### Dataset extract

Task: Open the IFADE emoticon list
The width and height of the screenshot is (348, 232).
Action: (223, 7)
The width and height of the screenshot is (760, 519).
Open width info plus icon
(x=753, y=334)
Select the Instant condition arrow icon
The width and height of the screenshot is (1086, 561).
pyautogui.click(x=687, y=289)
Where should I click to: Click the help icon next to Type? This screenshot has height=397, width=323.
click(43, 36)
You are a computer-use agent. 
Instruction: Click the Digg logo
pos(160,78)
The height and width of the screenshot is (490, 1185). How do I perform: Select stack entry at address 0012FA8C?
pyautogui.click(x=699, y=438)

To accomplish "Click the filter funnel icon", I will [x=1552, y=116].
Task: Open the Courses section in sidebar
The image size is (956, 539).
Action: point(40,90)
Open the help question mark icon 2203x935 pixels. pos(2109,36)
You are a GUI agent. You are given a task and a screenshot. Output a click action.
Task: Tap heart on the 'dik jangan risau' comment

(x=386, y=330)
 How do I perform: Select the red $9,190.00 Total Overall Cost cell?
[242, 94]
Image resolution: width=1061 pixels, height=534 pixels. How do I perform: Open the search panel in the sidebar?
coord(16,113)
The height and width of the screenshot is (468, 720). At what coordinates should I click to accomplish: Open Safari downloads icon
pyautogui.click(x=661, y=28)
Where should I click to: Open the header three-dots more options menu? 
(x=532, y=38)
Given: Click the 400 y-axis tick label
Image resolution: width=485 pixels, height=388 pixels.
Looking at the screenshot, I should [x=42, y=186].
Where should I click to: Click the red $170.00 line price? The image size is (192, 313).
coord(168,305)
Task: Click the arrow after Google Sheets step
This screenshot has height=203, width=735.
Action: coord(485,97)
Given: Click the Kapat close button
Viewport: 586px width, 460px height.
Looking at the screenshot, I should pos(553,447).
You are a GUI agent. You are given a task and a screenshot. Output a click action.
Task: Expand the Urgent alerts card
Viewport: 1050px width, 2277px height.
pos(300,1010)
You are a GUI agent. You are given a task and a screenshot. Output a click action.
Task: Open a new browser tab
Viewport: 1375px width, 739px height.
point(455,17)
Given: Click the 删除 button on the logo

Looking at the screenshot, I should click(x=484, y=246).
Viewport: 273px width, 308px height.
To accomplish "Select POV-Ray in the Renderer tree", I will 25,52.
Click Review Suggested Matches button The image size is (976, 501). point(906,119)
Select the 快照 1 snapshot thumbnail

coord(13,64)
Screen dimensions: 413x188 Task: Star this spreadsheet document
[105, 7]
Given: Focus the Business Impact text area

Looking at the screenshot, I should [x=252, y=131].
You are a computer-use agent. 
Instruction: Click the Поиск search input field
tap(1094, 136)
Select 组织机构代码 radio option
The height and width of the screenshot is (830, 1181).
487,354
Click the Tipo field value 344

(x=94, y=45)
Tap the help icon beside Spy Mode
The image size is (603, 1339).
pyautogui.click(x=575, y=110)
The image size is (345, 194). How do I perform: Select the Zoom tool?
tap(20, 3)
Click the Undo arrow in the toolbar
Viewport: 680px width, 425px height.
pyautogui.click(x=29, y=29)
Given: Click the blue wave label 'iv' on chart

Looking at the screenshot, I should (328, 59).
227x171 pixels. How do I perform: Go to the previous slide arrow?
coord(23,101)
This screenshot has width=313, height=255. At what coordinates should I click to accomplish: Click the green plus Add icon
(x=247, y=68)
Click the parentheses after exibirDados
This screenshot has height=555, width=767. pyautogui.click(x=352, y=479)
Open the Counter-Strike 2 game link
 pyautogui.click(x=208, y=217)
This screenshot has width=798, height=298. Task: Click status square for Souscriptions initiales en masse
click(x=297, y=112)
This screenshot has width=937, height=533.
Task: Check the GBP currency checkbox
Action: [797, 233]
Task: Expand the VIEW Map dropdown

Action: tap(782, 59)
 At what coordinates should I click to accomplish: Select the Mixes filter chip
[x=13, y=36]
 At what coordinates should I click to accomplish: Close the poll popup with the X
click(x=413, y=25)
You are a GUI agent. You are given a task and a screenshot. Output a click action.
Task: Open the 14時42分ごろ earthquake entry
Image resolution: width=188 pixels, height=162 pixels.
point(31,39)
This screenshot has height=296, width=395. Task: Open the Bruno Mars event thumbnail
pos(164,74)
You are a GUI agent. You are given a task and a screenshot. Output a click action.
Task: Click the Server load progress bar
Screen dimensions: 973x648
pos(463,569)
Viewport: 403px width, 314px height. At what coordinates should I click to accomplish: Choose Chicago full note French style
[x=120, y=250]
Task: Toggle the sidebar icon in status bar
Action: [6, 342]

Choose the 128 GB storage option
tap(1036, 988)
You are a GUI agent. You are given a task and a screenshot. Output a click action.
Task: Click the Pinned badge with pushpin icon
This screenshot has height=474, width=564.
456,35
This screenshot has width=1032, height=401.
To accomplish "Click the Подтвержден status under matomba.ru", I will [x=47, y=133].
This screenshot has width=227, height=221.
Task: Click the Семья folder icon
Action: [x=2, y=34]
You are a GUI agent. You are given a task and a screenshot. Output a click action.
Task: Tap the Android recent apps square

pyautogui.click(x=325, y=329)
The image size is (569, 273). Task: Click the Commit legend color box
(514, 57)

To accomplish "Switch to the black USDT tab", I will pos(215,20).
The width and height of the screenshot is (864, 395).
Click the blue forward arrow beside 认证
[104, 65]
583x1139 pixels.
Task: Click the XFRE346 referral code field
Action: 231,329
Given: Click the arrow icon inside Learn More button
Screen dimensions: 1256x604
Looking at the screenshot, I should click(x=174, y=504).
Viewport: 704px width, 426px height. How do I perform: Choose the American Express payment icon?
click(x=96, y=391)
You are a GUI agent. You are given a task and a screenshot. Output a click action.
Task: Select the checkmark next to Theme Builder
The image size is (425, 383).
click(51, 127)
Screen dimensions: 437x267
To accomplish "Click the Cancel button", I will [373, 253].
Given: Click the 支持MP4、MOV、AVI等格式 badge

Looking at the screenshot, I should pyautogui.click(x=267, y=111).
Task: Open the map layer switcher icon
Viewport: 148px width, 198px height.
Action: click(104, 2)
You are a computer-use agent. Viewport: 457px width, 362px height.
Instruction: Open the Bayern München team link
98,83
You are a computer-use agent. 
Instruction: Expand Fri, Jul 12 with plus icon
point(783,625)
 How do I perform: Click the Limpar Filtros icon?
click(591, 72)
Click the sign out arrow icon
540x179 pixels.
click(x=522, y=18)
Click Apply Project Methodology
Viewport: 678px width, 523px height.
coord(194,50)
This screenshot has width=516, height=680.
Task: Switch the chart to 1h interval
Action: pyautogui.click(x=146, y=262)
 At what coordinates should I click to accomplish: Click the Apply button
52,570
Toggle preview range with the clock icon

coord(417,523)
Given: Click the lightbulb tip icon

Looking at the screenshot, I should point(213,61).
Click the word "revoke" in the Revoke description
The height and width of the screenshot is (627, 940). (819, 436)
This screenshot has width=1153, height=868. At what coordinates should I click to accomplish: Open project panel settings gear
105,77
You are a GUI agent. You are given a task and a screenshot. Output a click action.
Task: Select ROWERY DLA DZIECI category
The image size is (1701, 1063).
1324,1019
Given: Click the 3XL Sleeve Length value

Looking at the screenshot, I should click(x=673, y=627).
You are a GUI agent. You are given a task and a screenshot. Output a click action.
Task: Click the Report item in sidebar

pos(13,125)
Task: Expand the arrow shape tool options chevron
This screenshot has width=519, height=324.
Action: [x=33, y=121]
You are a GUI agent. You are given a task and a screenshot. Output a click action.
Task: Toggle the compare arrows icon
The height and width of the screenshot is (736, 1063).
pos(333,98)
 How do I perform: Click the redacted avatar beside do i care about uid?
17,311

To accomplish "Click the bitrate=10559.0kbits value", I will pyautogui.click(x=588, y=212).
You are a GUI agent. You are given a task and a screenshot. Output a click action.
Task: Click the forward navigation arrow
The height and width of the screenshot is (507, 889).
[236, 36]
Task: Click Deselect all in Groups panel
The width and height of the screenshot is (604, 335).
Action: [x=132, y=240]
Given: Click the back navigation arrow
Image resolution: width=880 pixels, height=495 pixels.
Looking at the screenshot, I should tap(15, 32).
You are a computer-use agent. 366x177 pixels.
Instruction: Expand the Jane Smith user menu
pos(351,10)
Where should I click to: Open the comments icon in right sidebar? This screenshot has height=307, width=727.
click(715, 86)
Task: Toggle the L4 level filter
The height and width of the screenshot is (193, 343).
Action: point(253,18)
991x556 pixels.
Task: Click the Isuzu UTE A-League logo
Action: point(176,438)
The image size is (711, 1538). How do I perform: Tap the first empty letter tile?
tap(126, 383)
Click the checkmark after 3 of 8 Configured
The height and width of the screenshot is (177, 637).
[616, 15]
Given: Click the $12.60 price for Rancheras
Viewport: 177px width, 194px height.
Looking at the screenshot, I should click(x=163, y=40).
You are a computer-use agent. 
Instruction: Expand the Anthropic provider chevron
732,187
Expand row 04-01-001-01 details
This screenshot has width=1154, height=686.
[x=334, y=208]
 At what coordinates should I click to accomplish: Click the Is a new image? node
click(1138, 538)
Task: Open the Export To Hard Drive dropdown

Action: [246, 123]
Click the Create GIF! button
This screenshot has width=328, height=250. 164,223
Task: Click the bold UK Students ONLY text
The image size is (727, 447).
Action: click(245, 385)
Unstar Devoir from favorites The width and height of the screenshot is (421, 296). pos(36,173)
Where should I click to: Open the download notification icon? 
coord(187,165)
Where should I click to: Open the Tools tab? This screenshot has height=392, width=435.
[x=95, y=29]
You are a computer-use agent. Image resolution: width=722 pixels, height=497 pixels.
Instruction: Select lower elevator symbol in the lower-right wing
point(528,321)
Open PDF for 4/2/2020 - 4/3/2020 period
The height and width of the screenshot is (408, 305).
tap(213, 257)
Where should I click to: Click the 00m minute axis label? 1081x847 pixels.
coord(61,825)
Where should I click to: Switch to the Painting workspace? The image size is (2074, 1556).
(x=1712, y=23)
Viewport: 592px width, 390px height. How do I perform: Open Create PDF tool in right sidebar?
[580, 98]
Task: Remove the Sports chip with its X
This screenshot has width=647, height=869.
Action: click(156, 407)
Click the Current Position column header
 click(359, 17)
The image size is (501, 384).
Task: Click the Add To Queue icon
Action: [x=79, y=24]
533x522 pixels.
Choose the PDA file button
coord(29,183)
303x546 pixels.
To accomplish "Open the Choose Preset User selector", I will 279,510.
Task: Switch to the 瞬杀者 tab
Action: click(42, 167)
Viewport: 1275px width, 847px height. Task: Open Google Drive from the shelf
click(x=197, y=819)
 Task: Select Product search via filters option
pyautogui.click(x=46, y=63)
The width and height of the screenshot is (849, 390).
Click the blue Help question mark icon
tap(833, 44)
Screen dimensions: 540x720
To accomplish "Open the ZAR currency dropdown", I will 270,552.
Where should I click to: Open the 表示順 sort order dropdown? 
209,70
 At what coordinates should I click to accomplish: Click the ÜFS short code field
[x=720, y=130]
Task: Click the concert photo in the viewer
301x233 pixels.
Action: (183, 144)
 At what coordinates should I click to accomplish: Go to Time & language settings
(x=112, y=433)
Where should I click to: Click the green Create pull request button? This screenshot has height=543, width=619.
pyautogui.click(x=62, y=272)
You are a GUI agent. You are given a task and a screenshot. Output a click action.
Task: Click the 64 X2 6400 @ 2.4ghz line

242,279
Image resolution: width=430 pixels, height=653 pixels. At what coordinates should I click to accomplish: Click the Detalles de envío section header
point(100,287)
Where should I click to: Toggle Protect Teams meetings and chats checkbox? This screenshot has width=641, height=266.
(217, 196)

######

• _What you need to do_: Tally, across the records, each line that contains the word "navigation", and answer with nothing except the count.

• _Response_: 2